» **Instructions for the task**:
Replace each occurrence of "Instruction" with "Command" in the lines below, and leave everything else unchanged.

## START

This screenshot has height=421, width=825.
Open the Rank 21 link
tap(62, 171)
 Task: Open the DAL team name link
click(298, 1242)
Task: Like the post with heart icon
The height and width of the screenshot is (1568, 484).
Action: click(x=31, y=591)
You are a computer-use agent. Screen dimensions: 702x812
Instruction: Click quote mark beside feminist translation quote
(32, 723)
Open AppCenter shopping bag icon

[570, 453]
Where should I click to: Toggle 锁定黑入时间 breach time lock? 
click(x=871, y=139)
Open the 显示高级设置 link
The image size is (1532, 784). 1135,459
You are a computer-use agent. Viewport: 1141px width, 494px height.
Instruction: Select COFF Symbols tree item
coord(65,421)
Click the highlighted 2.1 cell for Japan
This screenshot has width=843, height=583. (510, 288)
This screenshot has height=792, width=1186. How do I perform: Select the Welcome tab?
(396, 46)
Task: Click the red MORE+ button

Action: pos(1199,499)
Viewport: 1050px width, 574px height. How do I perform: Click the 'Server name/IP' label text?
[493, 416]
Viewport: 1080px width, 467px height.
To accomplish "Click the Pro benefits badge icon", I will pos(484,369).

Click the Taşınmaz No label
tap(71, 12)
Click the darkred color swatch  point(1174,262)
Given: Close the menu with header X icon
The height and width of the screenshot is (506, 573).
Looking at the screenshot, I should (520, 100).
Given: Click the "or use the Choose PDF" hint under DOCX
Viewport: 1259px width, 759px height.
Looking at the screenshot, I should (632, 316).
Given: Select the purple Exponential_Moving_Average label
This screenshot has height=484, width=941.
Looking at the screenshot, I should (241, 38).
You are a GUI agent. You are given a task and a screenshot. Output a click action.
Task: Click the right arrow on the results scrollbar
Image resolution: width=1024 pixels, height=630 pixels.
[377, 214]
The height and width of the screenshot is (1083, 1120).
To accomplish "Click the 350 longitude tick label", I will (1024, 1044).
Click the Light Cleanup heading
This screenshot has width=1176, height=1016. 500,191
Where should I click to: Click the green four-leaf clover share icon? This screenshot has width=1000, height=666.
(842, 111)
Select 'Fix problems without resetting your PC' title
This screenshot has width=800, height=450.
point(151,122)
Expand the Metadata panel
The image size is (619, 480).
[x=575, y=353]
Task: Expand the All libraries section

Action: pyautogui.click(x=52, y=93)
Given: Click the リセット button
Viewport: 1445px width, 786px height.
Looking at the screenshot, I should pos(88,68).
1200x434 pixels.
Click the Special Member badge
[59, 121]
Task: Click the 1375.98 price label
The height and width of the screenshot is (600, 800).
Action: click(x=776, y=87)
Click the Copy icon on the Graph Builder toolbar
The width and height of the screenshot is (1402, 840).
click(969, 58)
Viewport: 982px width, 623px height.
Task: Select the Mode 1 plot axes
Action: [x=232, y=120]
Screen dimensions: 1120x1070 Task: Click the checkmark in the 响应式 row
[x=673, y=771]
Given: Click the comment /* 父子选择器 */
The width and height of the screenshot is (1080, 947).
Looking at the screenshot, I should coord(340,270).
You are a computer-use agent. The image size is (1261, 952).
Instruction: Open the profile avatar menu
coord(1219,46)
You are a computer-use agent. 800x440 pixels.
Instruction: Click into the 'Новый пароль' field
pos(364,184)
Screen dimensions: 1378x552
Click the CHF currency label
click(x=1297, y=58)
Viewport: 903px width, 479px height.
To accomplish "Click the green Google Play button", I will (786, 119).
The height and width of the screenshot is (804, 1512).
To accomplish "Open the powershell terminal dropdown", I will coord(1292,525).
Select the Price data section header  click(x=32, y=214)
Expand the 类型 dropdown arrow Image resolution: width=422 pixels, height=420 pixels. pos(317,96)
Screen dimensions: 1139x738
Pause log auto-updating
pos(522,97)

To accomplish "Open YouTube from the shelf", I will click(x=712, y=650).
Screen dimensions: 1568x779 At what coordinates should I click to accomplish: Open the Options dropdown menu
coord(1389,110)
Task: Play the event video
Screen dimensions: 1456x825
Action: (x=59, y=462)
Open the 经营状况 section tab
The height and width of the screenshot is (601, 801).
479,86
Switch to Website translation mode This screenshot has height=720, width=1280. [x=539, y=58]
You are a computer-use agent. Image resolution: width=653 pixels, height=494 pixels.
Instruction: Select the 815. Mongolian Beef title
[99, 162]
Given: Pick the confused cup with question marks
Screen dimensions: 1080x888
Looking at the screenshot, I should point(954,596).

## END

» **Problem solution**:
This screenshot has height=421, width=825.
Open the Rank 21 link
tap(62, 171)
 Task: Open the DAL team name link
click(298, 1242)
Task: Like the post with heart icon
The height and width of the screenshot is (1568, 484).
Action: click(x=31, y=591)
You are a computer-use agent. Screen dimensions: 702x812
Command: Click quote mark beside feminist translation quote
(32, 723)
Open AppCenter shopping bag icon

[570, 453]
Where should I click to: Toggle 锁定黑入时间 breach time lock? 
click(x=871, y=139)
Open the 显示高级设置 link
The image size is (1532, 784). 1135,459
You are a computer-use agent. Viewport: 1141px width, 494px height.
Command: Select COFF Symbols tree item
coord(65,421)
Click the highlighted 2.1 cell for Japan
This screenshot has width=843, height=583. (510, 288)
This screenshot has height=792, width=1186. How do I perform: Select the Welcome tab?
(396, 46)
Task: Click the red MORE+ button

Action: pos(1199,499)
Viewport: 1050px width, 574px height. How do I perform: Click the 'Server name/IP' label text?
[493, 416]
Viewport: 1080px width, 467px height.
To accomplish "Click the Pro benefits badge icon", I will pos(484,369).

Click the Taşınmaz No label
tap(71, 12)
Click the darkred color swatch  point(1174,262)
Given: Close the menu with header X icon
The height and width of the screenshot is (506, 573).
Looking at the screenshot, I should (520, 100).
Given: Click the "or use the Choose PDF" hint under DOCX
Viewport: 1259px width, 759px height.
Looking at the screenshot, I should (632, 316).
Given: Select the purple Exponential_Moving_Average label
This screenshot has height=484, width=941.
Looking at the screenshot, I should (241, 38).
You are a GUI agent. You are given a task and a screenshot. Output a click action.
Task: Click the right arrow on the results scrollbar
Image resolution: width=1024 pixels, height=630 pixels.
[377, 214]
The height and width of the screenshot is (1083, 1120).
To accomplish "Click the 350 longitude tick label", I will (1024, 1044).
Click the Light Cleanup heading
This screenshot has width=1176, height=1016. 500,191
Where should I click to: Click the green four-leaf clover share icon? This screenshot has width=1000, height=666.
(842, 111)
Select 'Fix problems without resetting your PC' title
This screenshot has width=800, height=450.
point(151,122)
Expand the Metadata panel
The image size is (619, 480).
[x=575, y=353]
Task: Expand the All libraries section

Action: pyautogui.click(x=52, y=93)
Given: Click the リセット button
Viewport: 1445px width, 786px height.
Looking at the screenshot, I should pos(88,68).
1200x434 pixels.
Click the Special Member badge
[59, 121]
Task: Click the 1375.98 price label
The height and width of the screenshot is (600, 800).
Action: click(x=776, y=87)
Click the Copy icon on the Graph Builder toolbar
The width and height of the screenshot is (1402, 840).
click(969, 58)
Viewport: 982px width, 623px height.
Task: Select the Mode 1 plot axes
Action: [x=232, y=120]
Screen dimensions: 1120x1070 Task: Click the checkmark in the 响应式 row
[x=673, y=771]
Given: Click the comment /* 父子选择器 */
The width and height of the screenshot is (1080, 947).
Looking at the screenshot, I should coord(340,270).
You are a computer-use agent. The image size is (1261, 952).
Command: Open the profile avatar menu
coord(1219,46)
You are a computer-use agent. 800x440 pixels.
Command: Click into the 'Новый пароль' field
pos(364,184)
Screen dimensions: 1378x552
Click the CHF currency label
click(x=1297, y=58)
Viewport: 903px width, 479px height.
To accomplish "Click the green Google Play button", I will (786, 119).
The height and width of the screenshot is (804, 1512).
To accomplish "Open the powershell terminal dropdown", I will coord(1292,525).
Select the Price data section header  click(x=32, y=214)
Expand the 类型 dropdown arrow Image resolution: width=422 pixels, height=420 pixels. pos(317,96)
Screen dimensions: 1139x738
Pause log auto-updating
pos(522,97)

To accomplish "Open YouTube from the shelf", I will click(x=712, y=650).
Screen dimensions: 1568x779 At what coordinates should I click to accomplish: Open the Options dropdown menu
coord(1389,110)
Task: Play the event video
Screen dimensions: 1456x825
Action: (x=59, y=462)
Open the 经营状况 section tab
The height and width of the screenshot is (601, 801).
479,86
Switch to Website translation mode This screenshot has height=720, width=1280. [x=539, y=58]
You are a computer-use agent. Image resolution: width=653 pixels, height=494 pixels.
Command: Select the 815. Mongolian Beef title
[99, 162]
Given: Pick the confused cup with question marks
Screen dimensions: 1080x888
Looking at the screenshot, I should point(954,596).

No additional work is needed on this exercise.